|
Let us say a person is 25 and has an annual income (individually or as a household) of $50,000, roughly average for families in the U.S. these days. In keeping with #1 above, he, she, or they will put $5000 (or more) a year into savings and investments. All of that can probably be protected from taxation for at least many years in a regular or Roth IRA. If 20% is put into an intermediate-term bond fund and 80% into a value equity mutual fund, then rebalanced annually or after a ten percent or greater correction, even without any extra investment research effort a 10% or better return is likely, assuming the performances are similar in future to what they have been in the past despite wars, recessions, major bank failures, terrorist attacks, etc.

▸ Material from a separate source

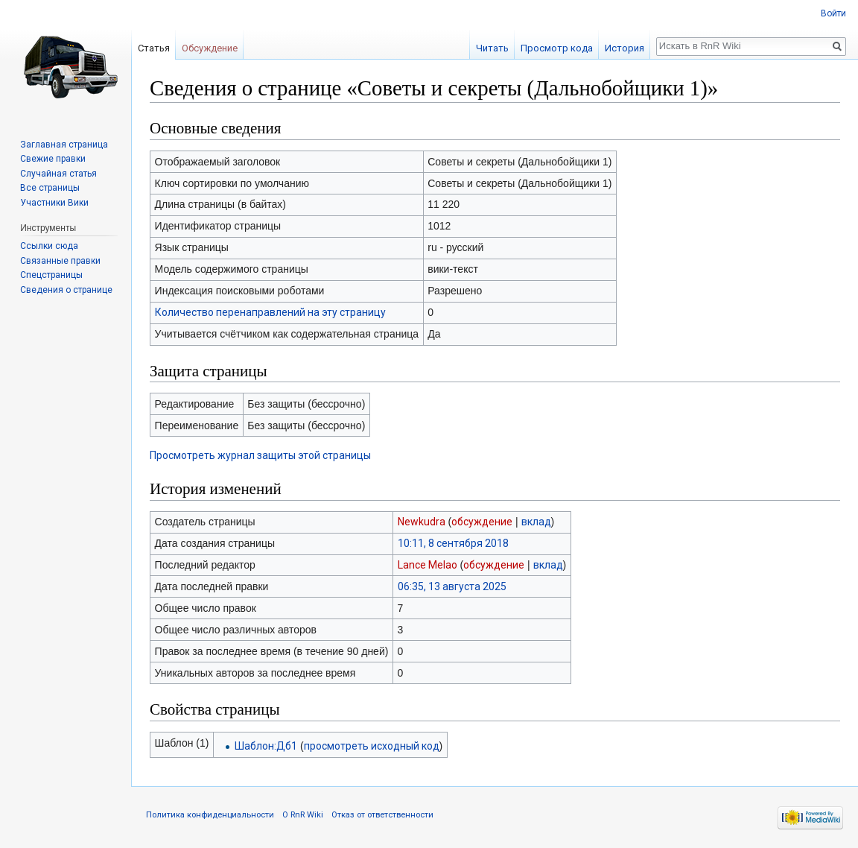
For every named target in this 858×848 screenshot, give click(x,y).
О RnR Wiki (302, 815)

For example, Fidelity Low-Priced Stock Fund (FLPSX), a value stock investment mutual fund, has had a annual average performance since inception (12/27/89) of 14.38%, and Fidelity Total Bond Fund (FTBFX), an intermediate-term bond mutual fund, has had a 5.40% average annual return since inception on 10/15/02. Their 10-year total returns were 11.30% and 5.28%, respectively. An 80% allocation in FLPSX plus a 20% allocation in FTBFX, rebalanced annually, would have provided a better than 10% average yearly return over the past decade (stats valid through the first half of 2013) and would have done so with generally lower risk than for the equity market as a whole.